- _WORK ORDER_
From the line containing "Toggle the select-all statements checkbox" down to the final line of the entries below, quote every line verbatim. Exclude pictures.

<<<<

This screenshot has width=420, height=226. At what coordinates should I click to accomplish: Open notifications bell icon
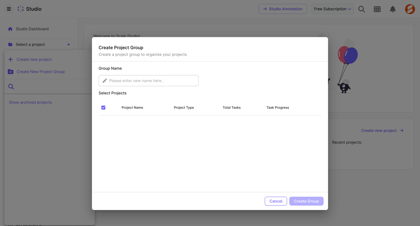(393, 9)

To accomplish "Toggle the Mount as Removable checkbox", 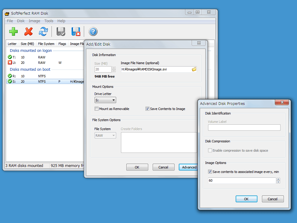I will pos(97,109).
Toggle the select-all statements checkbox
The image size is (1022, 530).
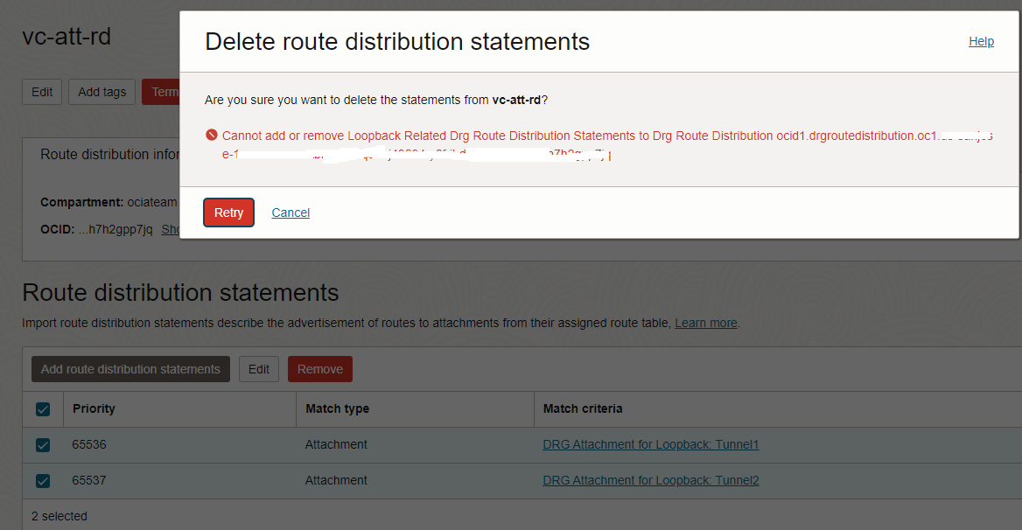click(x=43, y=409)
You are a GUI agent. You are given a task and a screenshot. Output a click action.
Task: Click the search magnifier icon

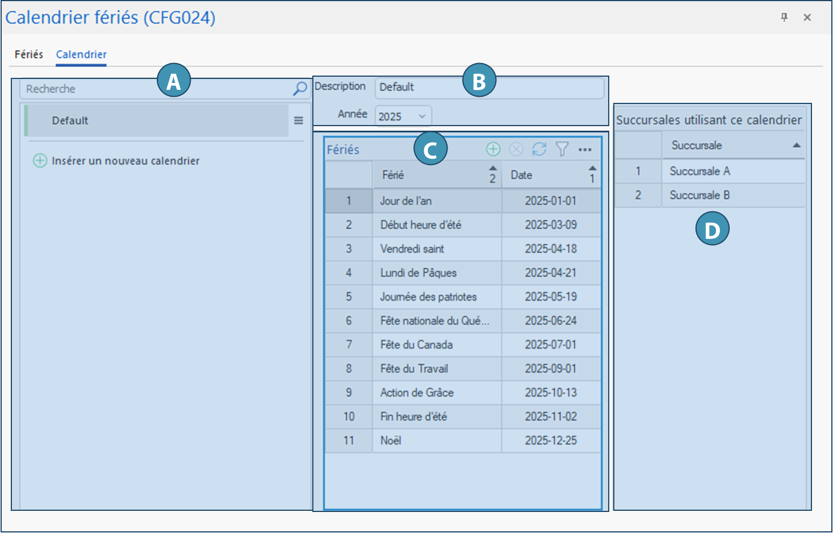(299, 89)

>>>>

- _TASK OUTPUT_
Toggle the select-all statements checkbox
The image size is (1022, 530).
click(x=43, y=409)
You are a GUI agent. You are given a task and a screenshot. Output a click action.
Task: Click the search magnifier icon

(299, 89)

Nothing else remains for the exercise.